WORK TASK
All entries that follow are to be written out verbatim.

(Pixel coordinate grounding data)

□ □ □ □ □ □ □

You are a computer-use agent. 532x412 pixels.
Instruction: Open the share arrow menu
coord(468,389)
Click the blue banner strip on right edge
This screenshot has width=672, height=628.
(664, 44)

□ □ □ □ □ □ □

EXERCISE ANSWER
You are a computer-use agent. 532x412 pixels.
Instruction: Open the share arrow menu
coord(468,389)
Click the blue banner strip on right edge
This screenshot has width=672, height=628.
(664, 44)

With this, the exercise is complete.